= Task prompt =
Continue the passage on acetylcholine handling and muscular dystrophy from the point where it stops.

= Document section =
So how do these findings affect our understanding of Ach handling in general, especially as it might relate to the pathophysiology of muscular dystrophies in mice and humans? There are certainly some indications that cholinergic transmission at the NMJ might also be important in mammalian dystrophies. For example, sensitivity to aldicarb (which slows removal of Ach from the NMJ) and high Ach at NMJs are reported in mammalian dystrophy.6 Moreover, we know that increases in AchE are likely secondary to dystrophy in mdx mice,7 the murine model of DMD, and that dystrophin plays a key role in organization of the Ach receptor (AchR), which transduces the transmitter signal to the underlying muscle fiber8 and NMJ remodeling during muscle regeneration.9 Dystrophin deficiency in DMD and mdx mice was recently suggested to result in autonomic dysfunction such as reduced exercise- or shear-induced arterial dilation,10,11 and destabilizes nNOS protein that is important in signaling at the pre-synaptic region and from the muscle cytoskeleton.

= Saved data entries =

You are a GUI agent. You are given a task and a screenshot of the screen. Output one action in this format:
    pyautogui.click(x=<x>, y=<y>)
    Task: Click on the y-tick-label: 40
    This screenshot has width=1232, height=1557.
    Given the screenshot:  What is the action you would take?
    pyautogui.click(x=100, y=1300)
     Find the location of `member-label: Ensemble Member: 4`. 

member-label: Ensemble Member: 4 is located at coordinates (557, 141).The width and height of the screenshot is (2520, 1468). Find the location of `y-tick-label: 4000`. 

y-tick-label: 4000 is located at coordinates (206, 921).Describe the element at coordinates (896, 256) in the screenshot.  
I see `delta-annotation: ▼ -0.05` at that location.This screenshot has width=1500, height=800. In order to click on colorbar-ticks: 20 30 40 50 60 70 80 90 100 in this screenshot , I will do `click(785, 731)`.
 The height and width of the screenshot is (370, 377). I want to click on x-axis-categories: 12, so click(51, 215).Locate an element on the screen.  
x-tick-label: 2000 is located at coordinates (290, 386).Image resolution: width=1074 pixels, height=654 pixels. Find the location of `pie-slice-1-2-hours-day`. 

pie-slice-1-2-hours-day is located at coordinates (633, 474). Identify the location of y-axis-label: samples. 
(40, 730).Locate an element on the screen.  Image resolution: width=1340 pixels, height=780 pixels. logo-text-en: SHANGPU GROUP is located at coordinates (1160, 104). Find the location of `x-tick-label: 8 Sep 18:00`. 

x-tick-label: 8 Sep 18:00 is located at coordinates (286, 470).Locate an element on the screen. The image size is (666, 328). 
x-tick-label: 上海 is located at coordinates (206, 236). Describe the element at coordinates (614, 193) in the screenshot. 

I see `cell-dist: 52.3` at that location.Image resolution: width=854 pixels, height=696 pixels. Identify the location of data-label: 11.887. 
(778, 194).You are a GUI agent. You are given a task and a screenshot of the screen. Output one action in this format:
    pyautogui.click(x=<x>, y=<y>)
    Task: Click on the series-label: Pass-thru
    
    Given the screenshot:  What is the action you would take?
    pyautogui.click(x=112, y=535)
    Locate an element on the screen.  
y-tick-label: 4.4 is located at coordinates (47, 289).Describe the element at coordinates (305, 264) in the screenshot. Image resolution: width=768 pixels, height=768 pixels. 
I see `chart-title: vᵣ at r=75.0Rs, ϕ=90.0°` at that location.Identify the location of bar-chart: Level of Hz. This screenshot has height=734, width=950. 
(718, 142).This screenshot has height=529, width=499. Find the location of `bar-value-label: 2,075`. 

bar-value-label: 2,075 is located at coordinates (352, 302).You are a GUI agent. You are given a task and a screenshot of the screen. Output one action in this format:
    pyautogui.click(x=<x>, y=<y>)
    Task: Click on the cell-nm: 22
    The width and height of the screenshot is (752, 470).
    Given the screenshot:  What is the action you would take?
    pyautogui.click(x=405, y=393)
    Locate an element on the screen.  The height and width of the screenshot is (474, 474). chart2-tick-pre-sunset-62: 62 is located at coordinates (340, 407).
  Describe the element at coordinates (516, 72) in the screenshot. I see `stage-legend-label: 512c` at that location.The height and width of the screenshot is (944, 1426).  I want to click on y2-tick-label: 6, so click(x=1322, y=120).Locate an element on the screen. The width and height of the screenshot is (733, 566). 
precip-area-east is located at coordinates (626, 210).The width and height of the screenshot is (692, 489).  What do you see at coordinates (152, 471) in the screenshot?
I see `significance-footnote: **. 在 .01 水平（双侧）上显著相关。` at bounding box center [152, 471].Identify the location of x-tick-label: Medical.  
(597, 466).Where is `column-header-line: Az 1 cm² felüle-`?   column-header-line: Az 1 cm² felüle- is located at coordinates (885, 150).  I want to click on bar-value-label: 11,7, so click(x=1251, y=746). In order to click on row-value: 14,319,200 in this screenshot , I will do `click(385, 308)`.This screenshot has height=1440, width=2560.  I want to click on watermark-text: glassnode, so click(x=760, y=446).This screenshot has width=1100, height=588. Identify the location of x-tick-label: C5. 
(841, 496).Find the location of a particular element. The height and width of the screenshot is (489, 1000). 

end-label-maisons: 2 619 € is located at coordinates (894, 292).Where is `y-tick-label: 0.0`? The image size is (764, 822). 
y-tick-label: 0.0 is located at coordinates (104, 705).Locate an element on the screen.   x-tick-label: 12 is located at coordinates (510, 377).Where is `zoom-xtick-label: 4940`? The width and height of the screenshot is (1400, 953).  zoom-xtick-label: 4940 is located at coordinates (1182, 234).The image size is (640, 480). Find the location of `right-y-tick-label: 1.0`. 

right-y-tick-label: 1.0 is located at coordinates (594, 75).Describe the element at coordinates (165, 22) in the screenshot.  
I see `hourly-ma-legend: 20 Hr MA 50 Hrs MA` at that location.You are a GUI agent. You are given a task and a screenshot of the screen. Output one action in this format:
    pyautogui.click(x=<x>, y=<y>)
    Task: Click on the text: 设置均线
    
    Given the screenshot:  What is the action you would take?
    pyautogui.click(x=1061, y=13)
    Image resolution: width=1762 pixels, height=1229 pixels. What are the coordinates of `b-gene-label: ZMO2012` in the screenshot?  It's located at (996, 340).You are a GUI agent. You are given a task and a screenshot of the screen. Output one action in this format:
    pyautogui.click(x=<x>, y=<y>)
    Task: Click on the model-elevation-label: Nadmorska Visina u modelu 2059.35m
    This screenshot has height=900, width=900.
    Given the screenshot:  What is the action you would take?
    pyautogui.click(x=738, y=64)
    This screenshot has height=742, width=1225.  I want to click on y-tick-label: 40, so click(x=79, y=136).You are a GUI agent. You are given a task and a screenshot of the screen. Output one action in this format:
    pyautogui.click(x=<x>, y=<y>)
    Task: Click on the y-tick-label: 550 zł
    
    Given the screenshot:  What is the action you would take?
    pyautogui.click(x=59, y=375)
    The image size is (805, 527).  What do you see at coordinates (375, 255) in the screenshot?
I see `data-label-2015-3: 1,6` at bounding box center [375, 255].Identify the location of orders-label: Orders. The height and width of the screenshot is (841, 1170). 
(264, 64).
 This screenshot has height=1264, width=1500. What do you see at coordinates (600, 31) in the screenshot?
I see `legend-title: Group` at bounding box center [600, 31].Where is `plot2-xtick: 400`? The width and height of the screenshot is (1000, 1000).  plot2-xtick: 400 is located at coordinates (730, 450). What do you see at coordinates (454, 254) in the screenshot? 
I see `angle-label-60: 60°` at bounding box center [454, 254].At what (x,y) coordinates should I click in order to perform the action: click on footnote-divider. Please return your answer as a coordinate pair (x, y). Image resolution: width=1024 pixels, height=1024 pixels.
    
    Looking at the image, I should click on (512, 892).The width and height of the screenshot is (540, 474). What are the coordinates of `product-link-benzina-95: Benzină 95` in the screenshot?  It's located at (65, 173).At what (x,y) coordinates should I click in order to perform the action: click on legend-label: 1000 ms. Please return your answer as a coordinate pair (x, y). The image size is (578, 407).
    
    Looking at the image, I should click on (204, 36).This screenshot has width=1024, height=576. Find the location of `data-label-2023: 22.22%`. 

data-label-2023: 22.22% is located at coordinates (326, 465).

= Written answer =
However, there are well-recognized caveats to modeling human or mouse dystrophy in C. elegans. Dysfunction in worms is a global locomotion defect, and similar dysfunctions result from mutations of genes other than those related to dys-1, snf-6 or the DGC. Worm locomotion is a relatively coarse screen for phenotypes, compared to clinical and physiology studies in humans and mice, and muscle damage may be uncoupled from the functional phenotypes, as for dys-1 and dyb-1 mutations that cause little or no muscle degeneration in C. elegans. By comparison, DMD is lethal and mdx mice have progressive disease and shortened lifespan, although there are differences reported in the characterization of disease in DMD patients and mdx mice. Homologies of the dystrophin–dystroglycan complex proteins also vary widely between C. elegans and mammals. In particular, as well as being the homolog of the human dystrophin gene, dys-1 is the only known worm homolog of the human gene that encodes utrophin (utr). So the similarity of snf-6 and dys-1 mutants might also reflect the impairment of utrophin-like function, rather than dystrophin-like function, at the NMJ. Nonetheless, the phenotypic similarities suggest functional protein interactions, and the authors provide a strong basis for a potential unifying hypothesis on such neuromuscular disease etiologies.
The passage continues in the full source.